Set tasks:
1. Please copy from the complexity-class excerpt word for word, starting at "See also: PPSPACE." and stopping after "to EXP [KRR13].".
2. Answer these questions from the complexity-class excerpt:
(a) According to [CCG+94], IPP equals which class relative to all oracles?
(b) Which class does MIP^ns with polylogarithmically many provers equal?
(c) What does a group have that a monoid need not have?

Source excerpt:
See also: MIP, QIP, MA, AM.

More about...

IPP: Unbounded IP

Same as IP, except that if the answer is "yes," there need only be a prover strategy that causes the verifier to accept with probability greater than 1/2, while if the answer is "no," then for all prover strategies the verifier accepts with probability less than 1/2.

Defined in [CCG+94], where it was also shown that IPP = PSPACE relative to all oracles. Since IP is strictly contained in PSPACE relative to a random oracle, the authors interpreted this as evidence against the Random Oracle Hypothesis (a slight change in definition can cause the behavior of a class relative to a random oracle to change drastically).

See also: PPSPACE.

More about...

MIP^ns: MIP with Non-Signaling Provers

Same as MIP, except that the provers can have non-signaling strategies.

MIP^ns with two provers is equal to PSPACE [Ito10]. MIP^ns with polylogarithmically many provers is equal to EXP [KRR13].

More about...

(M_k)P: Acceptance Mechanism by Monoid M_k

A monoid is a set with an associative operation and an identity element (so it's like a group, except that it need not have inverses).

Then (M_k)P is the class of decision problems solvable by an NP machine with the following acceptance mechanism. The i^th computation path (under some lexicographic ordering) outputs an element m_i of M_k. Then the machine accepts if and only if m₁m₂...m_s is the identity (where s is the number of paths).

Defined by Hertrampf [Her97], who also showed the following (in the special case M is a group):

• If G is any nonsolvable group (for example S₅, the symmetric group on 5 elements), then (G)P = PSPACE.

Dataset extract:

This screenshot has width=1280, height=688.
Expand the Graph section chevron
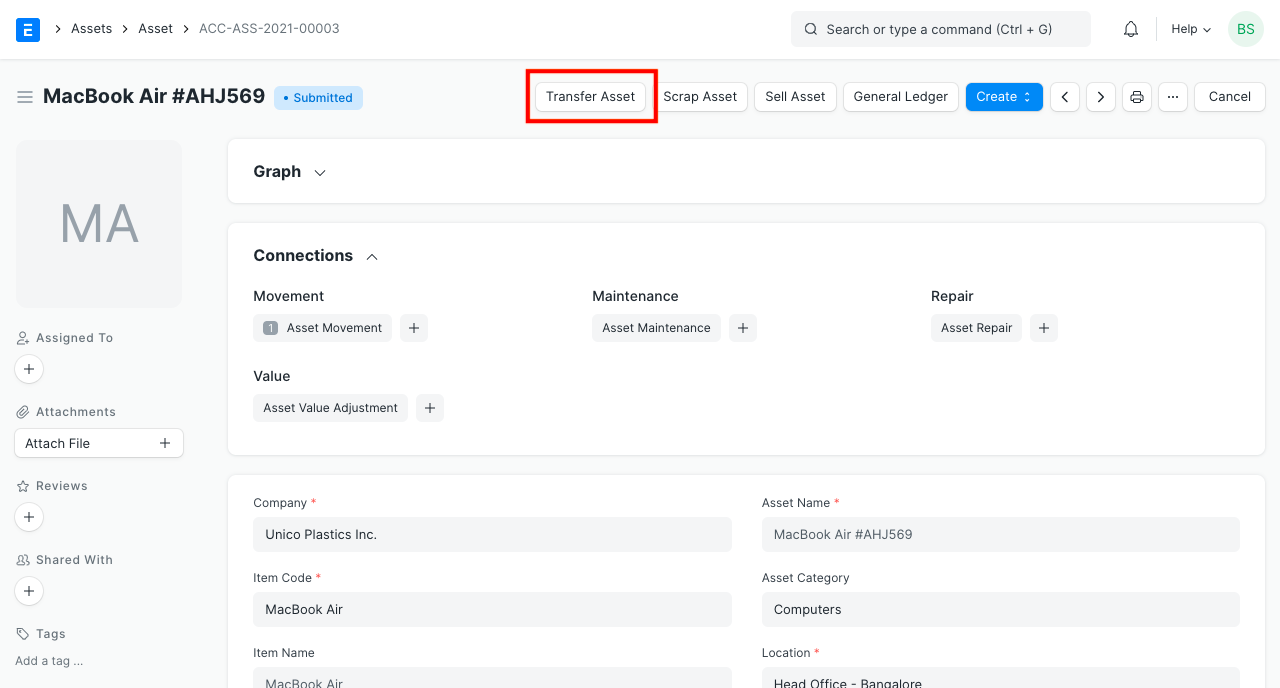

Responses in order:
1.
See also: PPSPACE.

More about...

MIP^ns: MIP with Non-Signaling Provers

Same as MIP, except that the provers can have non-signaling strategies.

MIP^ns with two provers is equal to PSPACE [Ito10]. MIP^ns with polylogarithmically many provers is equal to EXP [KRR13].

2.
(a) PSPACE
(b) EXP
(c) Inverses